Getting treatment for food addiction can be difficult as you may feel some amount of shame surrounding your addiction. If you have read to this point, this is a great step. You feel that you or a loved one has a food addiction, and you are taking the step to find out more and potentially think about treatment. This step is one of the hardest parts of recovery, so well done!
Some people argue that recovering from food addiction is harder than any other type of addiction because you cannot completely abstain from the focus of your addiction. While people who are addicted to substances can stop taking the substance to which they are addicted, everyone needs to eat.
However, there is a 12-step programme similar to those helping people recover from alcohol or drug addiction. This normally includes strict diets that require you to abstain from problem foods such as sugar, refined flour, and wheat.

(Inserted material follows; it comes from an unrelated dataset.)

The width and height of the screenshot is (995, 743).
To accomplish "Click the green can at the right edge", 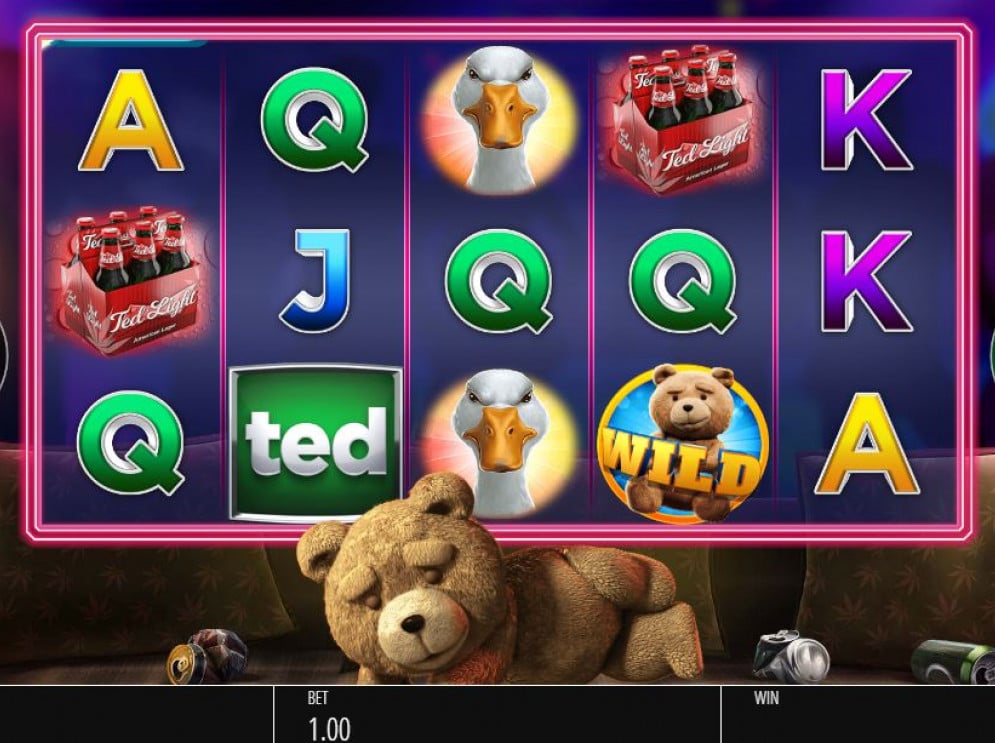I will click(953, 661).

Other treatment options include therapy. Food addictions normally stem from emotional problems. Once you manage to cut down on eating, the next step to recovery is fully dealing with the reasons why you developed a food addiction. Talk therapy, such as cognitive behavioural therapy, can help you deal with the reasons you developed an addiction. They can help you identify unhealthy thoughts and behaviours and replace them with new healthy thoughts so your relationship with food can change. If you can find different ways to manage emotional problems, you are less likely to use food to cope.
If you are not responding to these types of treatment, you may be prescribed certain anti-obesity medications. If you were overweight as a child, this leads to treatment resistance the longer your food addiction lasts. Anti-obesity medications in combination with therapy and support groups may help you to achieve long-term recovery.